Het aandeel vrouwen in het basisonderwijs blijft stijgen, en daarmee het aantal deeltijdbanen. Dat wringt met het oog op het lerarentekort.

Het aandeel vrouwen in het basisonderwijs stijgt nog verder, blijkt uit de nieuwe ‘Onderwijsatlas primair onderwijs’. Vorig jaar was 84 procent van het personeel vrouw, drie jaar eerder was dat 82 procent. Ook het aantal deeltijdbanen loopt verder op: ruim de helft van het basisschoolpersoneel werkt vier dagen of minder. Vooral vrouwen tussen de 35 en 55 jaar werken in deeltijd (zie grafiek).

Dat veel vrouwen kiezen voor een deeltijdbaan, wijt Ton Groot Zwaaftink deels aan de hoge werkdruk. “Het is best zwaar”, zegt de voorzitter van Arbeidsmarktplatform PO, de organisatie die de atlas maakt. In zijn optiek mag het niet zo zijn dat mensen minder gaan werken vanwege de te hoge werkdruk. 

Het grote aantal deeltijdbanen in het basisonderwijs wringt met het oog op het oplopende lerarentekort. Doordat er minder afgestudeerden van de Pabo komen en veel oudere leraren de komende jaren met pensioen gaan, loopt het tekort volgens de Onderwijsatlas op tot zo’n 6000 voltijdsbanen in 2022. De grootste problemen dreigen te ontstaan in de Randstad, de Gelderse Vallei en Groningen.

Een halve dag extra

Het lerarentekort is in theorie op te lossen als alle basisschoolleraren gemiddeld een halve dag extra zouden werken, zegt Frank Cörvers, hoogleraar onderwijsarbeidsmarkt aan de Universiteit Tilburg. Maar om leraren daartoe te verleiden ‘moet je er flink tegenaan’. "Een oplossing kan zijn om de uren van de vijfde dag met vijftig procent meer salaris te honoreren. Zo compenseer je enerzijds de fulltimers voor de hoge werkdruk, anderzijds verleid je mensen om meer te gaan werken.”
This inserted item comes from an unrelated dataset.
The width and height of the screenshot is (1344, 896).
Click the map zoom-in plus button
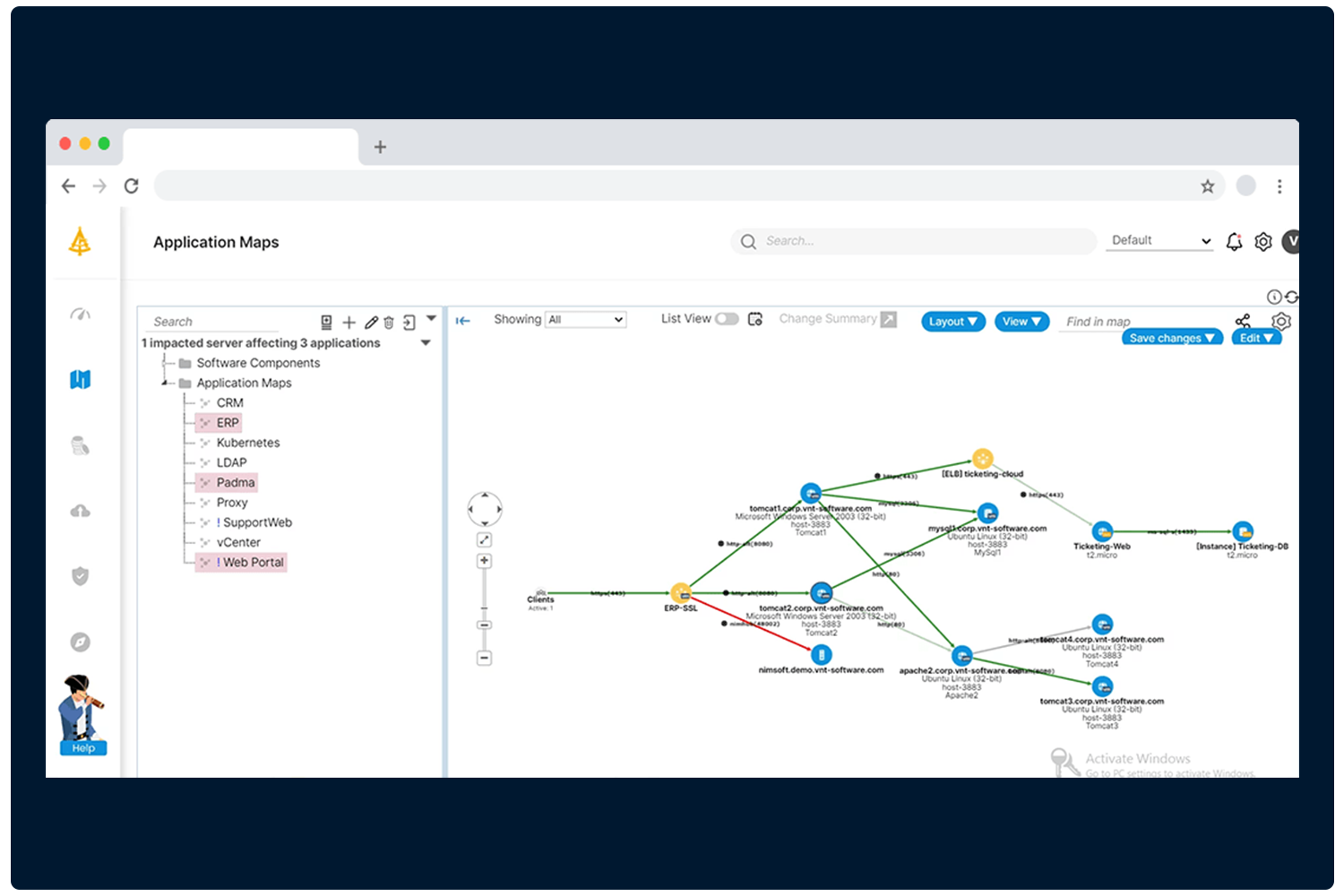pos(484,561)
De PO-raad, de koepelorganisatie van basisscholen, noemt het een ‘illusie’ dat het lerarentekort verdwijnt door deeltijdwerkers te vragen om meer uren te maken. “Dat is vooral een kortetermijnoplossing”, zegt een woordvoerder. “Het is belangrijk om ook te kijken naar langetermijnoplossingen. We zullen het vak aantrekkelijker moeten maken. Dat kan onder meer door de salarissen te verhogen en te zorgen voor minder werkdruk.”

Meer mannen

Met een hoger salaris komen er ook meer mannen voor de klas, denkt Cörvers. Het stijgende aantal vrouwen in het basisonderwijs komt volgens hem ook doordat een hoog salaris voor hen vaak minder belangrijk is. “Mannen bluffen meer en kunnen harder onderhandelen. Vrouwen moeten zich niet te bescheiden opstellen. Het is stereotype, maar wie zijn de roergangers van PO in Actie (organisatie achter de lerarenstaking, red)? Juist, twee mannen. Dat is geen toeval.”
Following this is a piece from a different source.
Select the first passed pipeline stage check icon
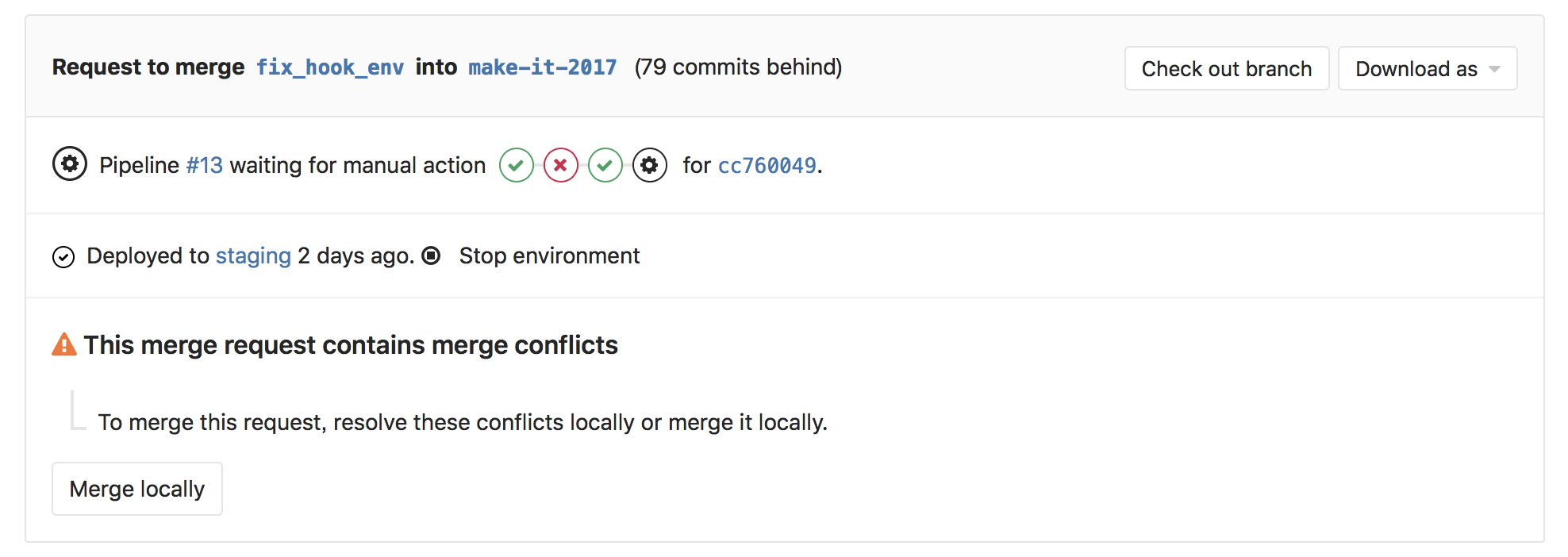 click(x=517, y=165)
In de Randstad hebben mannen meer mogelijkheden om buiten het onderwijs een baan te vinden
Frank Cörvers

Om diezelfde reden is het volgens Cörvers geen toeval dat in Noord- en Zuid-Holland relatief de meeste vrouwen voor de klas staan (ruim 88 procent). “In de Randstad hebben mannen meer mogelijkheden om buiten het onderwijs een baan te vinden”, zegt hij. “In het basisonderwijs verschillen de salarissen tussen mannen en vrouwen niet zo, maar in andere sectoren krijg mannen vaak beter betaald. Mannen hebben dus meer te winnen bij een overstap."
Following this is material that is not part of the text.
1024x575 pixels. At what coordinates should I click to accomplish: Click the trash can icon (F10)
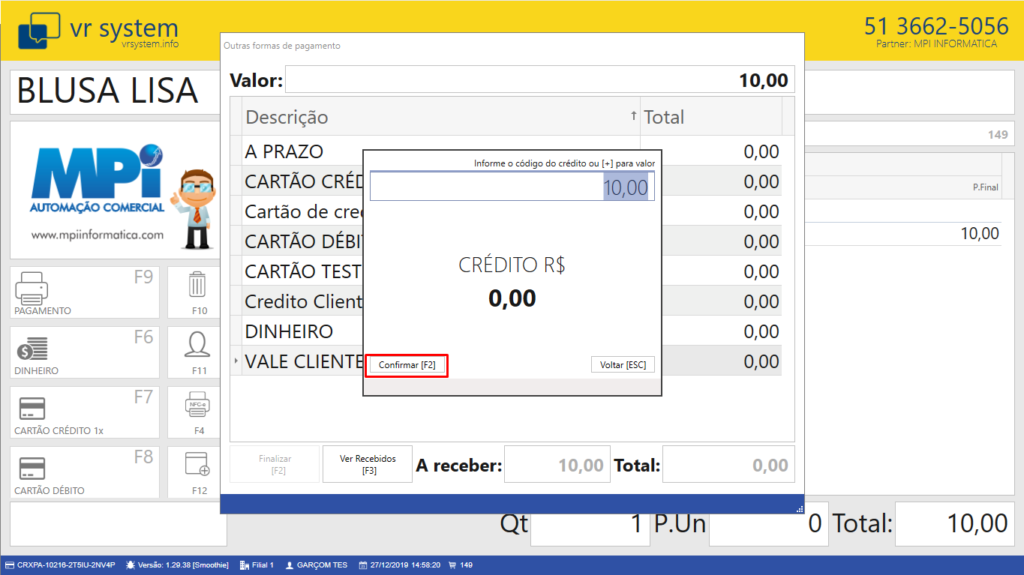pyautogui.click(x=197, y=285)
Voor de kinderen en de kwaliteit van het onderwijs maakt het overigens niets uit dat er zoveel meer vrouwen in het onderwijs werken dan mannen, benadrukt hij. "Het lijkt tegenwoordig een maatschappelijke voorkeur dat we een evenwichtige verdeling van mannen en vrouwen in alle beroepsgroepen moeten hebben. Ik maak me daar niet zo druk over, omdat er geen bewijs is dat vrouwelijke docenten niet goed zouden zijn."